Start of RECORDS FOR THIS EXERCISE

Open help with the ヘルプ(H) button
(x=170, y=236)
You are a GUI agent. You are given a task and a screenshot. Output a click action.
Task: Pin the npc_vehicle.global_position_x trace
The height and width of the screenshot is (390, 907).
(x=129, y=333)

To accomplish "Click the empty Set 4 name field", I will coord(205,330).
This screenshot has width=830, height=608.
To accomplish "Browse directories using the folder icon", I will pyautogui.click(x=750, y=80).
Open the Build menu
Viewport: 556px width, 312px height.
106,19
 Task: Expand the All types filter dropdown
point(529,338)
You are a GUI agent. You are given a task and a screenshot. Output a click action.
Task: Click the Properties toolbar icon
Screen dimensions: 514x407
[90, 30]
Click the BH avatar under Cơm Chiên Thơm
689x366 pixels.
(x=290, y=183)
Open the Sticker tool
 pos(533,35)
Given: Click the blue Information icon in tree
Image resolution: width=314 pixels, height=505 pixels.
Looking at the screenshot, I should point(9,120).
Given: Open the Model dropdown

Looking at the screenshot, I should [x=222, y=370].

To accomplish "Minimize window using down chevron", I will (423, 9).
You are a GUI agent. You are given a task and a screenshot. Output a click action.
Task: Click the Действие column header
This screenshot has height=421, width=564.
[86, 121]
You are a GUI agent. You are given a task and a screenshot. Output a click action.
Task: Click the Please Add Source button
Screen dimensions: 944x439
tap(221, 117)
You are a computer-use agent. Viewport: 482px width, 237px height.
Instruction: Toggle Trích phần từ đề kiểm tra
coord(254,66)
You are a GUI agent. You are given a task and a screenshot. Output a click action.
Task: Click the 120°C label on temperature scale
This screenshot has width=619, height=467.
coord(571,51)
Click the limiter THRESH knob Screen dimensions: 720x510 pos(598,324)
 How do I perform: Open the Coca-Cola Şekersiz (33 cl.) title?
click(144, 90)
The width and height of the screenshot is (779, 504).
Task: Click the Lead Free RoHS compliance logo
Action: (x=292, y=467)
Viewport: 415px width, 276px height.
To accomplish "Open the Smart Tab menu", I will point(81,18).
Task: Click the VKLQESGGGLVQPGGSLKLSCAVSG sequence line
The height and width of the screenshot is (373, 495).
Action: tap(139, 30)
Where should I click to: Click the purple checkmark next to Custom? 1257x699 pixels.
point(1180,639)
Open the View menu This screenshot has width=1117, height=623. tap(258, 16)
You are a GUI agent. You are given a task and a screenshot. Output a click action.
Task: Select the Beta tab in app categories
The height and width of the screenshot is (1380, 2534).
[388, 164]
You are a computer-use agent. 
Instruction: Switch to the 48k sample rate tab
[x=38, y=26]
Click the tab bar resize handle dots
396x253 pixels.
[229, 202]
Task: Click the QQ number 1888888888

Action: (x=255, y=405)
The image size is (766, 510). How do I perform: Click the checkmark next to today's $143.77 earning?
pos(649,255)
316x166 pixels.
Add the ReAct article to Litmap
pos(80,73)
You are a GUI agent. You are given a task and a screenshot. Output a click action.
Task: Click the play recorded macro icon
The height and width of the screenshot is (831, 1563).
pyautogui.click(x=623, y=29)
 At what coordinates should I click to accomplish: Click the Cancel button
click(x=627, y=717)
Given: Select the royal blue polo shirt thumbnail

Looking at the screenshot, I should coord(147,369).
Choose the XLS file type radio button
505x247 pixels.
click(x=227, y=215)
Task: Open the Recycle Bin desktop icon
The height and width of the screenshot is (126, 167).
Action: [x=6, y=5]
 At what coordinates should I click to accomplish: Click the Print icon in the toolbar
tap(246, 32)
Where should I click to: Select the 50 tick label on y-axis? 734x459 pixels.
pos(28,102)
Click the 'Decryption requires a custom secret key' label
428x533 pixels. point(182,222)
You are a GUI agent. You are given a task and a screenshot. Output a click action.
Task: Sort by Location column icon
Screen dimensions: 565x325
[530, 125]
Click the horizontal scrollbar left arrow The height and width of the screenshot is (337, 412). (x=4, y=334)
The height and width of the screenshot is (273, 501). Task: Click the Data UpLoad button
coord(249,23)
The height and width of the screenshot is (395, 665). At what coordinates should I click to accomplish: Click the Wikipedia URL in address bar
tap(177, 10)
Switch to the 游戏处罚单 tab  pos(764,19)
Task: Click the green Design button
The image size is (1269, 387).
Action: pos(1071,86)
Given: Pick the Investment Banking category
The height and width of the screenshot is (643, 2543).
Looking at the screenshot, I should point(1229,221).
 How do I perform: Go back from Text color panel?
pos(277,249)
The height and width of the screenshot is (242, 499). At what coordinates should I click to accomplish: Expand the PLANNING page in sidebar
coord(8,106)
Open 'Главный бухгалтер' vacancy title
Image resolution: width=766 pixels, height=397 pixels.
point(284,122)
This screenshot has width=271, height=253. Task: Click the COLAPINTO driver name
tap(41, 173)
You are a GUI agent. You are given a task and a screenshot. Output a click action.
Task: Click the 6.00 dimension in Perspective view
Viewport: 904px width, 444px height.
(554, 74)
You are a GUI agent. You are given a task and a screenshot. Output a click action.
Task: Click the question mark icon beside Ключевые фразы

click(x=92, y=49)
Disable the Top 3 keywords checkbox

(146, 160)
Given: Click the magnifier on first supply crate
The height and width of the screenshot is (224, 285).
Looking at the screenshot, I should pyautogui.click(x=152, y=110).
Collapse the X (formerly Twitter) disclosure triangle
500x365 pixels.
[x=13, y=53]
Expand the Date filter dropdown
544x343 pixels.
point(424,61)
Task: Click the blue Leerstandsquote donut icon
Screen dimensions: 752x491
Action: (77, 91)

End of RECORDS FOR THIS EXERCISE

▶ _WORK TASK_:
State how many lines of the data above contain the string "column", leaving out everything but the number.

▶ _TASK RESULT_:
2